Additive Tree-Structured Conditional Parameter Spaces in Bayesian Optimization: A Novel Covariance Function and a Fast Implementation

TL;DR

This paper introduces a novel additive tree-structured covariance function for Bayesian optimization, enhancing sample efficiency and applicability in conditional parameter spaces, with a fast parallel implementation demonstrated on various benchmarks.

Contribution

It generalizes additive assumptions to tree-structured functions and develops a low-dimensional, parallel optimization algorithm for acquisition functions.

Findings

Outperforms state-of-the-art methods like SMAC, TPE, and Jenatton et al. (2017).

Shows improved sample efficiency and flexibility in conditional parameter optimization.

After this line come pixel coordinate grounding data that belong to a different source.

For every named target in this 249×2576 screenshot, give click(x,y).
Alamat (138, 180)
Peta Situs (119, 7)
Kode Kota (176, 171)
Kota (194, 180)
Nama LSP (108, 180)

Successfully applied to neural network compression, pruning, and activation function search.

Abstract

Bayesian optimization (BO) is a sample-efficient global optimization algorithm for black-box functions which are expensive to evaluate. Existing literature on model based optimization in conditional parameter spaces are usually built on trees. In this work, we generalize the additive assumption to tree-structured functions and propose an additive tree-structured covariance function, showing improved sample-efficiency, wider applicability and greater flexibility. Furthermore, by incorporating the structure information of parameter spaces and the additive assumption in the BO loop, we develop a parallel algorithm to optimize the acquisition function and this optimization can be performed in a low dimensional space. We demonstrate our method on an optimization benchmark function, on a neural network compression problem, on pruning pre-trained VGG16 and ResNet50 models as well as on searching activation functions of ResNet20. Experimental results show our approach significantly outperforms the current state of the art for conditional parameter optimization including SMAC, TPE and Jenatton et al. (2017).